事件勃発時の楊文道は、蔣介石派に対立する広東派系の第19路軍[17]から多額の資金援助を受けており、上海・廈門における大暴動計画を立てるとともに日本の勢力を利用して蔣介石政権の打倒を図ろうとしていた[2][信頼性要検証]
その後
事件解決が図られる前の1935年12月25日には日中関係改善に務めていた前外交部次長唐有壬(事件当時交通部次長)がフランス租界で暗殺され[9][18]、1936年7月10日には上海市内を子供を連れて散歩していた三菱商事社員の萱生鑛作が日中間の戦争を引き起こそうとする勢力に射殺される事件が起き(萱生事件)[4][19][20]、8月24日には毎日新聞記者が殺害される事件が起きた(成都事件)[4][21][22]。中山事件の裁判が遷延していること、萱生事件の犯人が逮捕されないこと、殺傷された記者等が上海居住の日本人であったことなどから、上海在留邦人は激昂し居留民大会を開こうとしたが派生事件の発生を危惧した若杉要総領事によって押さえられた[23]。

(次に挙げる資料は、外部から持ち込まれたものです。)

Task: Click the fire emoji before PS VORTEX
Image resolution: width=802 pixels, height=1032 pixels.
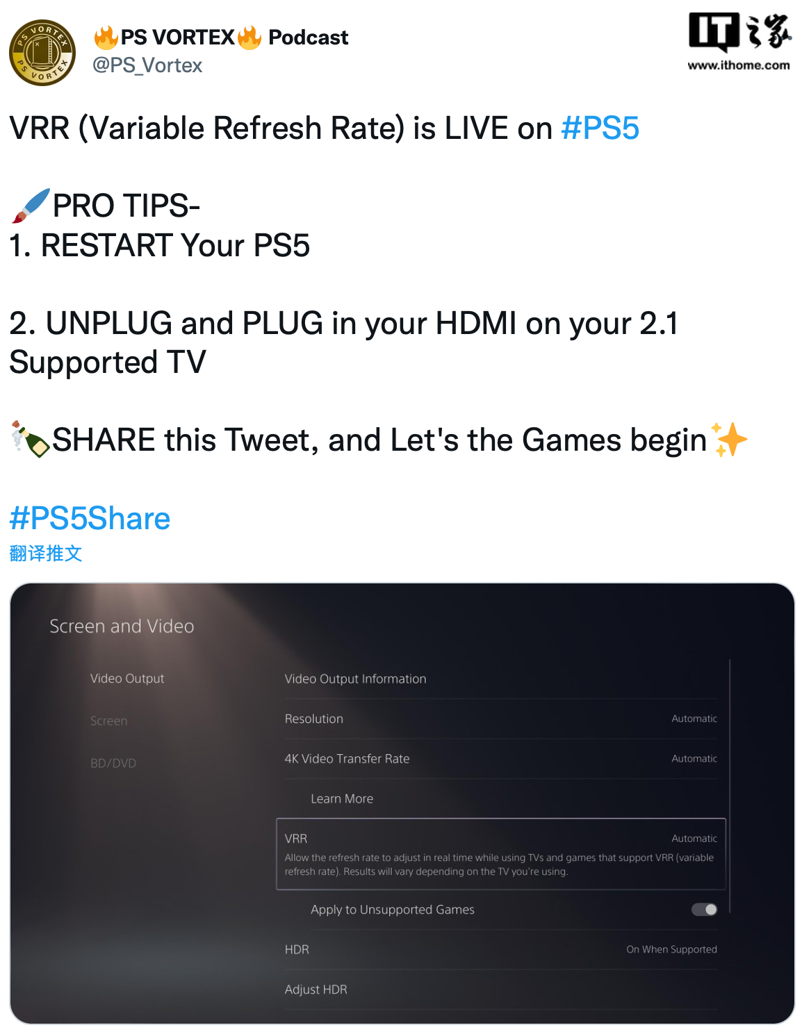Action: [x=106, y=38]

ところが、36年9月3日には8月から第19路軍占領下に置かれていた広東省北海で商店を営む中野順三が殺害される(北海事件)が起き[24]、翌日には第19路軍軍人などによって中野の門前に、打倒蔣介石漢奸・絶滅日人狗子などの宣伝文が貼られた[24]。その後、当時の日本外務省は現地調査を行い、こういった状況から第19路軍の指導の下で行われた政治目的の事件だと断定している[24]。9月23日には再び上海共同租界内で日本人水兵射殺事件が引き起こされた[25]。このようなさなかの12月13日に西安事件で拉致された蒋介石は事件以降、剿共戦を止め対日戦に踏み切る決意をした[26]。
翌年1937年には義和団事件による北京議定書に基づいて華北に駐屯していた日本軍への攻撃が繰り返され、7月29日に日本人260名が惨殺される通州事件が起きた[27]。8月9日に、上海で中国軍によって日本海軍将兵が殺害され、8月13日に中国軍による上海共同租界への攻撃が開始され、14日には中国軍によって上海共同租界とフランス租界への爆撃が行われ、3,000人を超える市民が死傷した[28]。8月15日に蔣介石が陸海空の総司令官に就任し中国全国に総動員令が発せられ[29]、日本では上海派遣軍が編成され、ついに日本陸海軍将兵に死者9,115名、負傷者31,257名を出すことになる第二次上海事変が勃発した[29]。